Owing in part to the wave of protests that followed George Floyd’s death at the hands of Minneapolis police in May 2020, “race correction”—the use of race to interpret a diagnostic test or prescribe a treatment differently for patients of one race versus another—has come under heavy scrutiny, according to CNN. Some medical institutions, including the University of Washington and Mass General Brigham, have even bowed to public pressure and revised certain metrics.
The idea that physiology reflects race is so deeply rooted in medicine that as recently as 2016, 40% of white first-year medical students and medical residents who participated in a study at the University of Virginia thought that Black skin was thicker and had fewer sensitive nerve endings than white skin.
The repercussions of such misconceptions can be serious for patients. Findings from this study—published in the journal Proceedings of the National Academy of Sciences of the United States of America—showed that students and residents who held such beliefs were less likely to prescribe Black patients sufficient pain medication.
Race correction currently factors into a number of medical measures, including lung capacity, kidney function and cognitive impairment.

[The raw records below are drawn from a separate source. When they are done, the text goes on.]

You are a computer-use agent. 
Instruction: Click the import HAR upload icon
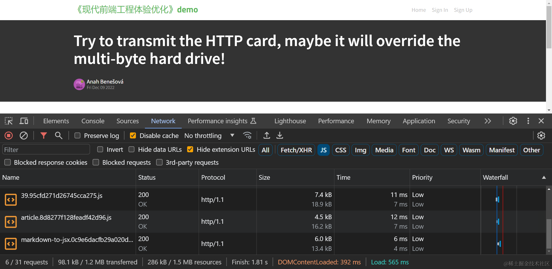[x=267, y=135]
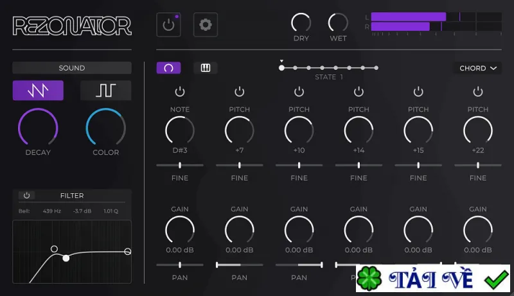The image size is (514, 296).
Task: Toggle the main plugin power button
Action: (x=168, y=24)
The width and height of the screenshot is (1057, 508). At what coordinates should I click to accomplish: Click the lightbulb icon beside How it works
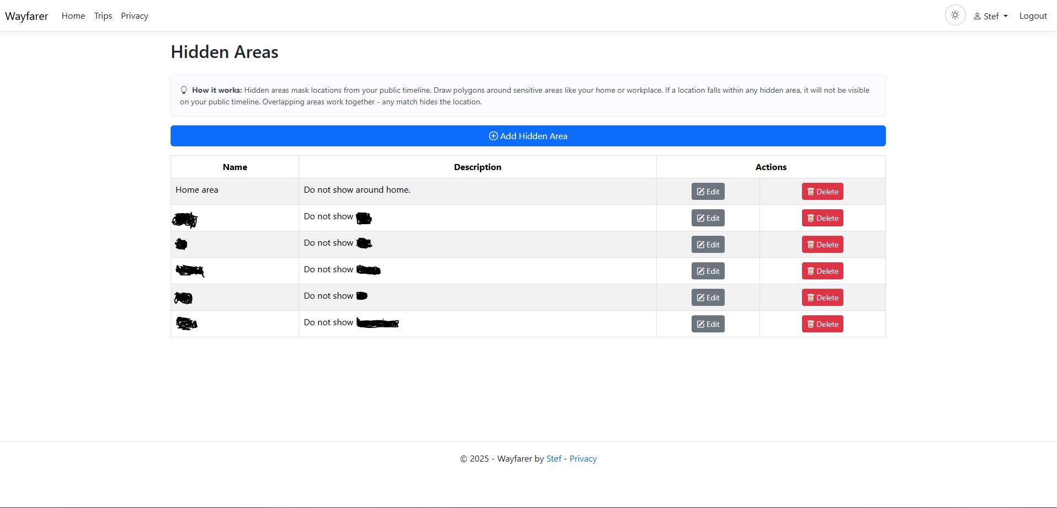point(184,90)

One such measure is the Vaginal Birth After Cesarean Risk calculator, which assesses a woman’s chances of successfully delivering a child vaginally after previously having given birth via a C-section. The tool accords lower scores to Black and Hispanic women compared with women of other races, according to an article on the practice in the The New England Journal of Medicine.
Race correction has even been the basis for litigation. In August 2020, two former professional football players, Najeh Davenport and Kevin Henry, sued the National Football League for allegedly discriminating against Black athletes in settling concussion claims. Specifically, Davenport and Henry accused the NFL of subjecting the results of their neurological exams to race correction, potentially costing them millions of dollars in compensation.
But the push to eliminate race correction in medicine occasionally conflicts with the concrete differences in disease risk between people of different races. Frequently, these dissimilarities result from societal factors rather than genetics. For example, Black Americans are statistically more likely to develop severe COVID-19. This is not because African Americans are innately more vulnerable to the coronavirus that causes COVID-19; it’s because Black people are disproportionately more likely to lack access to high-quality health care and to live and work in high-risk environments.
Nevertheless, ridding medicine of race correction is a priority for some. Although a Pennsylvania judge recently dismissed Davenport and Henry’s medically based discrimination suit, the Maternal Fetal Medicine Units Network announced that the Vaginal Birth After Cesarean calculator is being phased out in favor of a model that doesn’t consider race.